The definitive guide to identify, assess, and create individualized treatment plans for high-risk clients who suffer from challenging co-occurring disorders

"Treat the person and not the diagnosis. Respect that all behaviors are purposeful. Remain mindful that nobody changes behaviors without motivation. These essential guiding principles are the framework of this book. They will be repeated quite often as we examine the challenging population of men and women with co-occurring disorders."

—From Integrated Treatment for Co-Occurring Disorders

Annual studies reveal that 70 percent of men and women who died by suicide were diagnosed with a mental illness or personality disorder and used drugs to gain temporary relief from the symptoms. Until now, very little has been written about how to identify, assess, and treat this population. Integrated Treatment for Co-Occurring Disorders: Treating People, Not Behaviors addresses that need.
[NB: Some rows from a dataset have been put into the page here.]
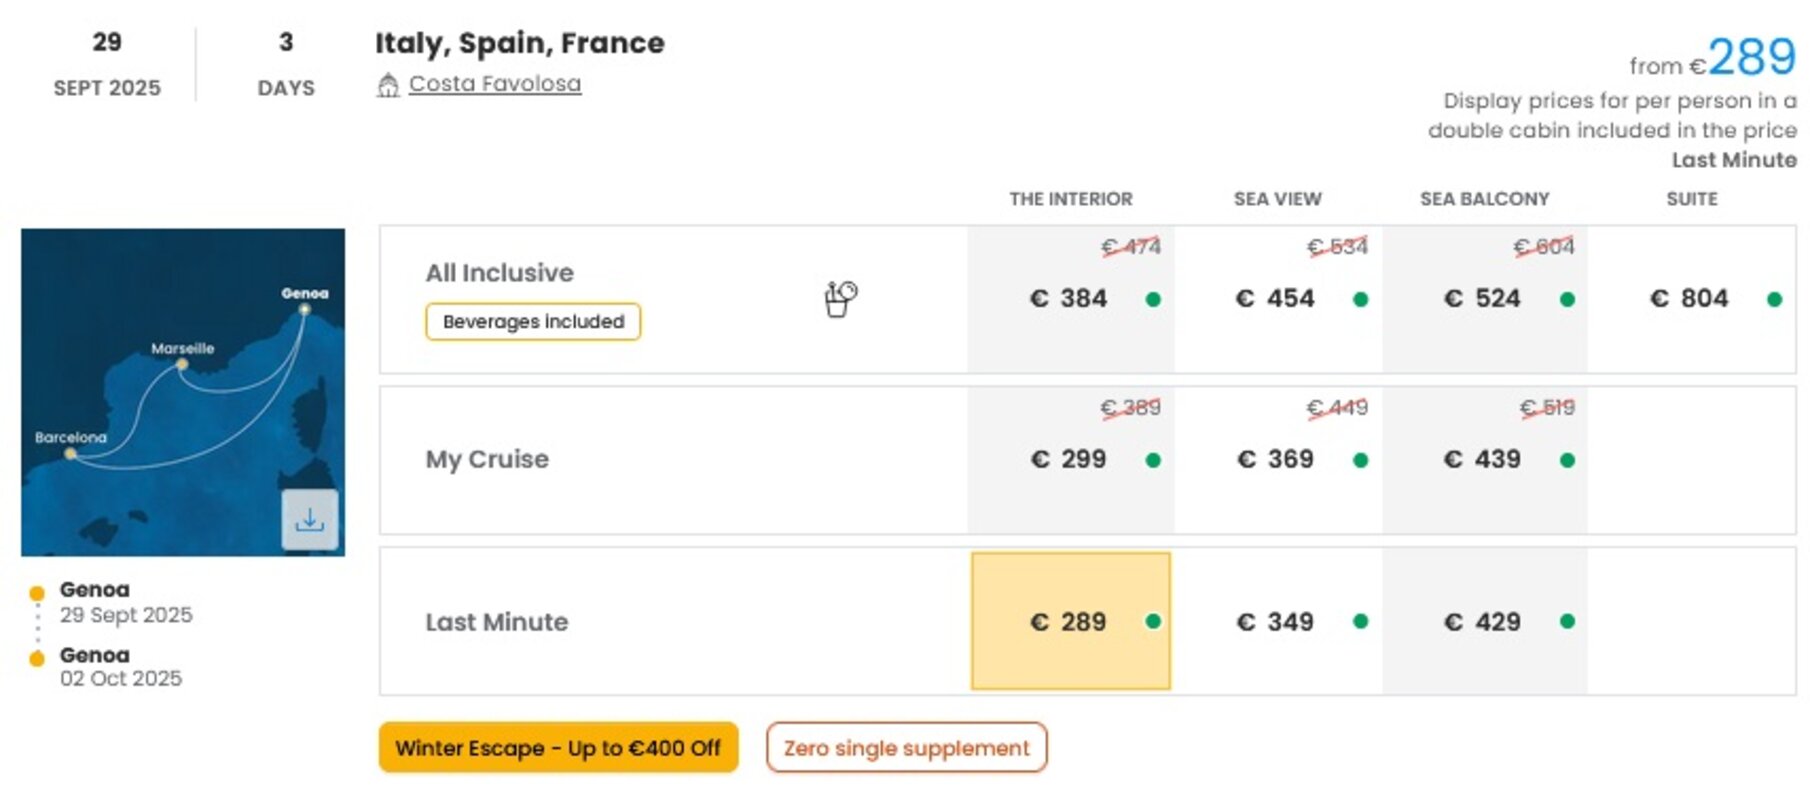The height and width of the screenshot is (800, 1810).
Task: Choose All Inclusive Suite price € 804
Action: point(1692,299)
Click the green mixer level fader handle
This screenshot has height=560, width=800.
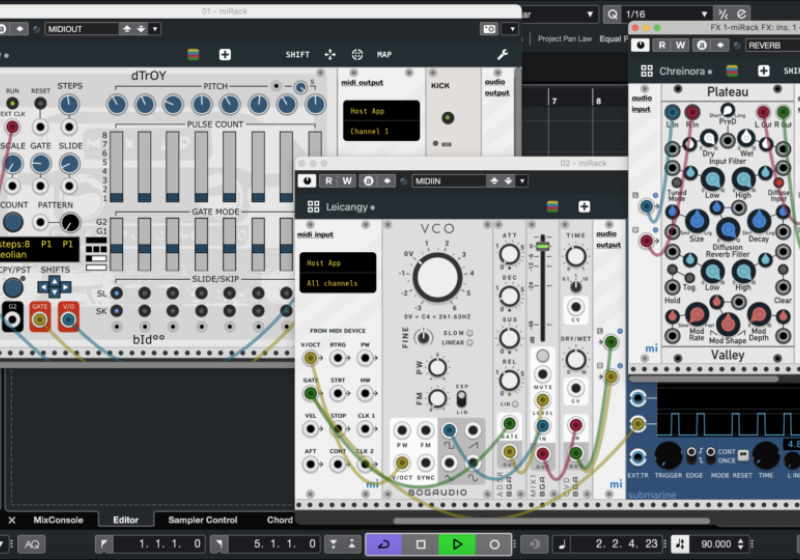[x=543, y=245]
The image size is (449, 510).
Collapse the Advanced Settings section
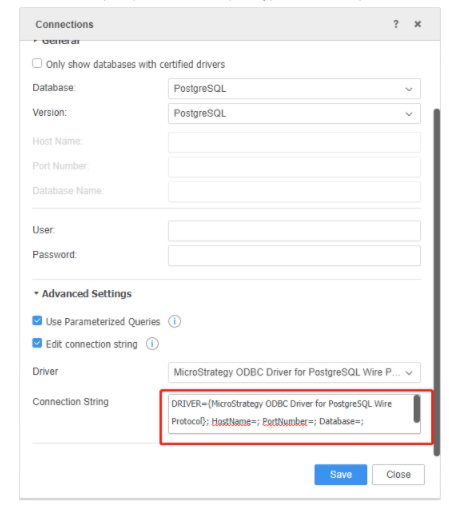[x=36, y=293]
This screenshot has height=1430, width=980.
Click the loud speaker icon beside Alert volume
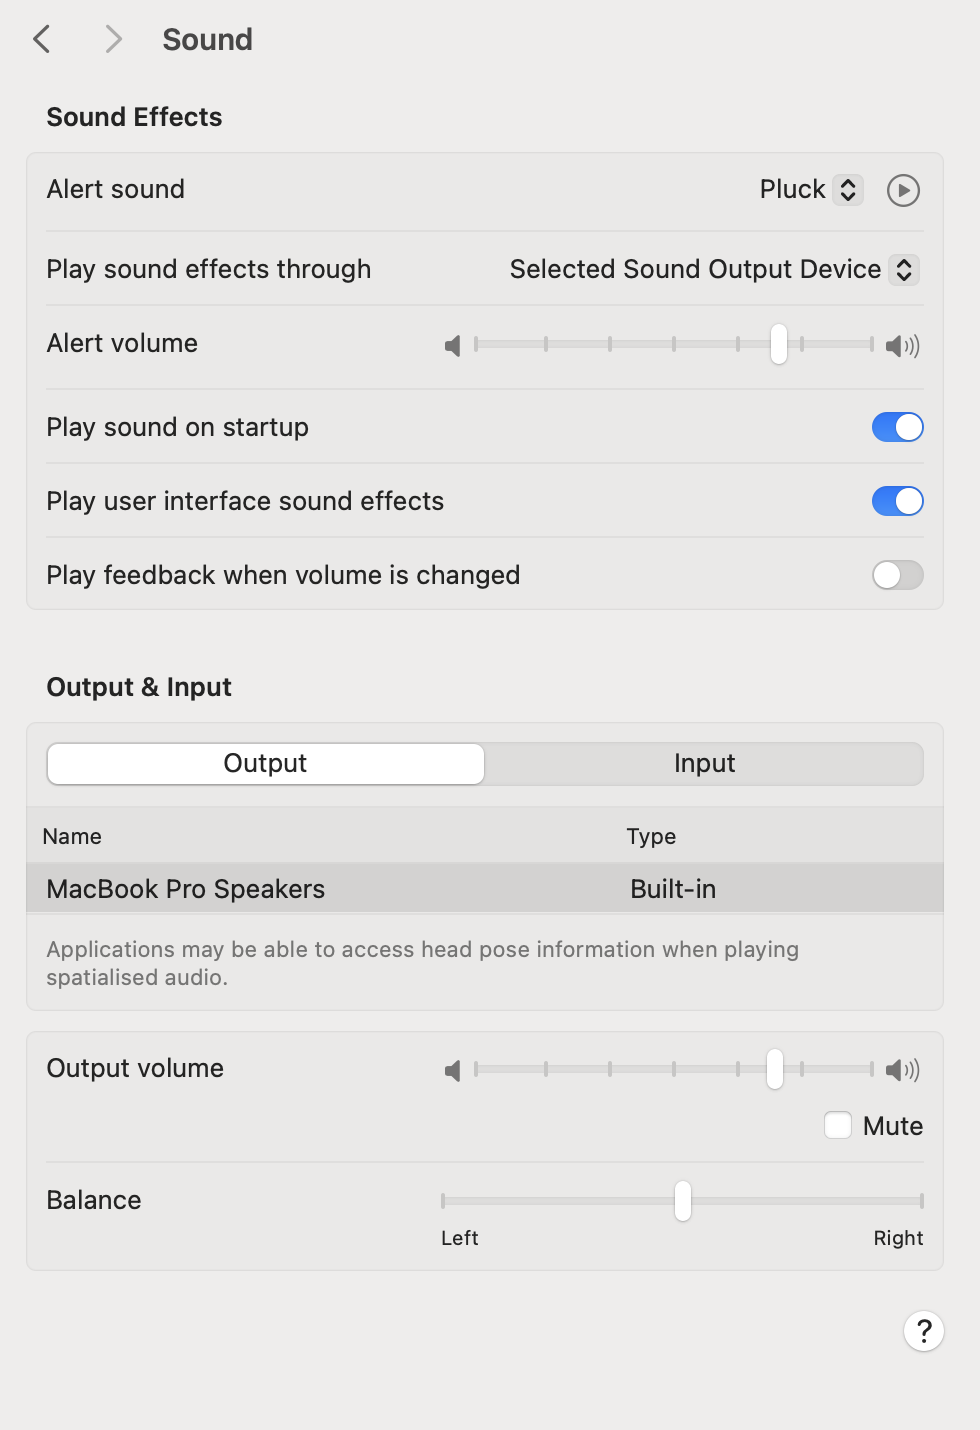(901, 345)
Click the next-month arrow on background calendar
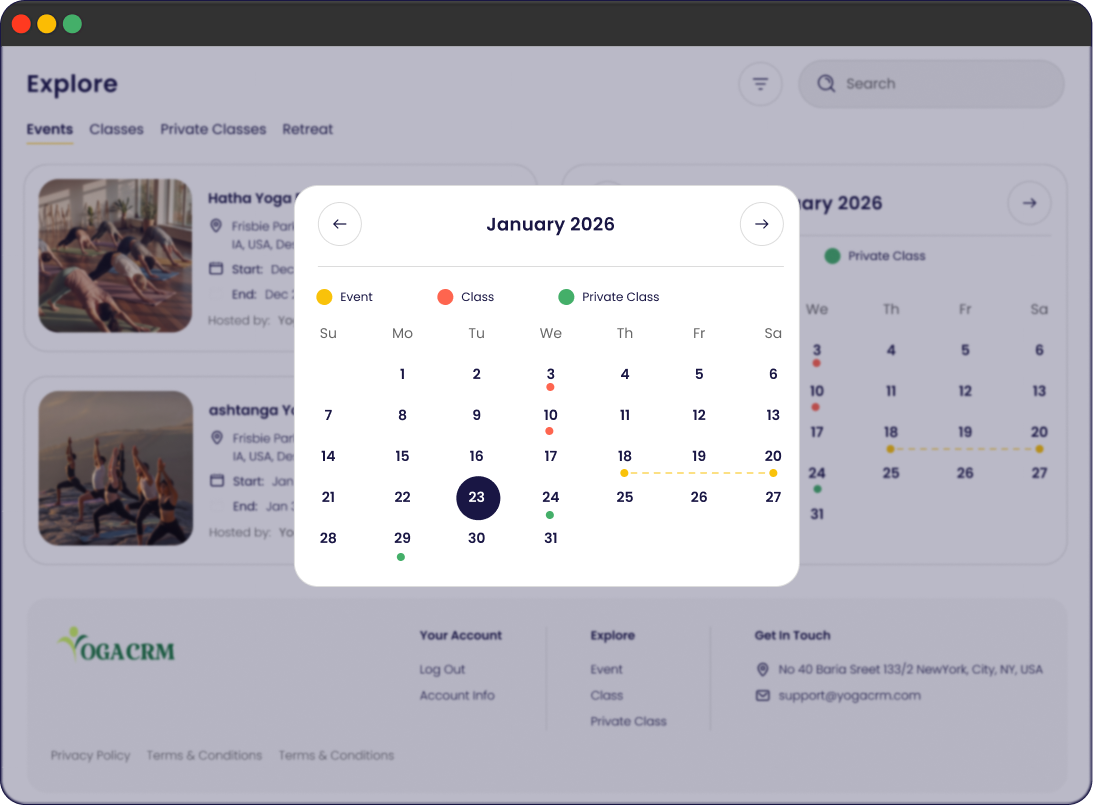Screen dimensions: 1093x805 coord(1029,204)
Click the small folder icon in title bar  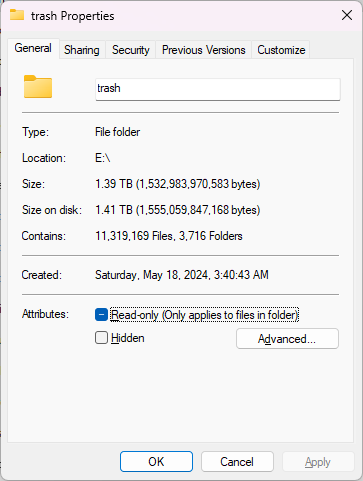pos(17,15)
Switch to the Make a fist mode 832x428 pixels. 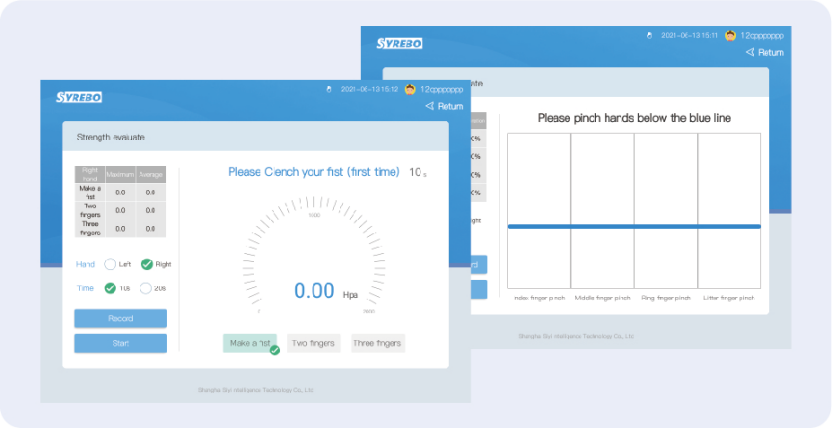[250, 343]
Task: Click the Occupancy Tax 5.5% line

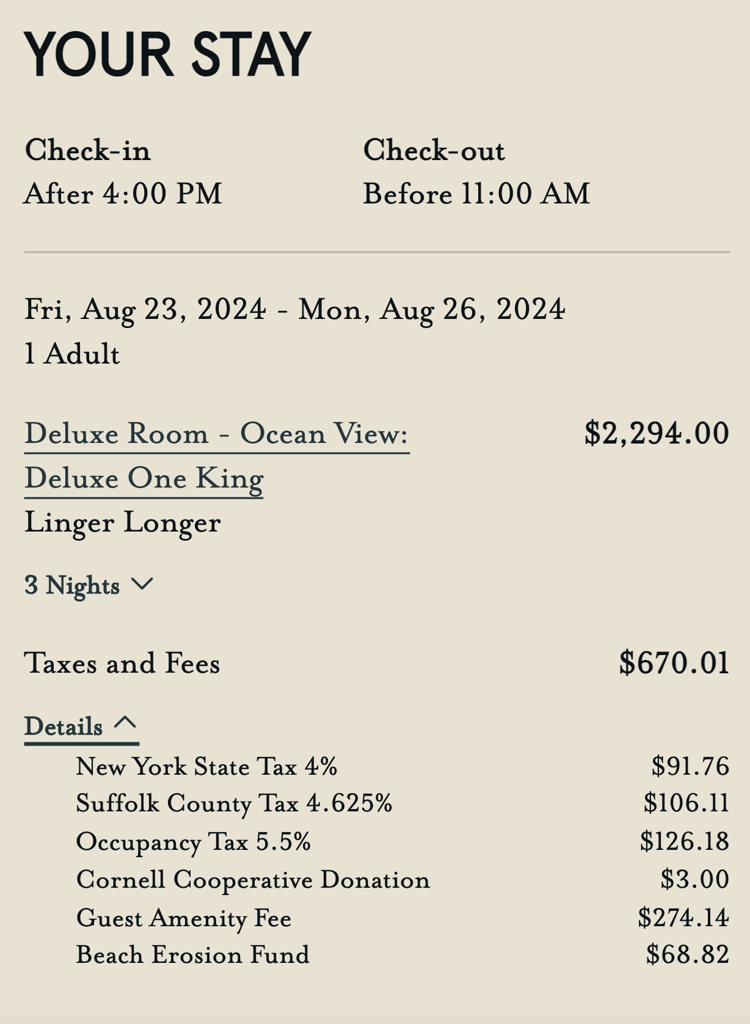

Respectful of the client and filled with practical advice, this book:

  • Examines the guiding principles for treating clients with co-occurring disorders
  • Details the methods of formulating an evidence-based individualized treatment plan for the self-medicating mentally ill
  • Explores how to assess this population for suicide risk and vulnerability
  • Focuses on the person and not a behaviorally defined diagnostic category
  • Reflects state-of-the-art knowledge for the treatment of co-occurring disorders
  • Illustrates how Motivational Enhancement Therapy can be an effective treatment strategy

With numerous clinical case studies to illustrate key points and reinforce learning, Integrated Treatment for Co-Occurring Disorders encourages a flexible, person-centered treatment approach that focuses on the individual rather than the diagnosis.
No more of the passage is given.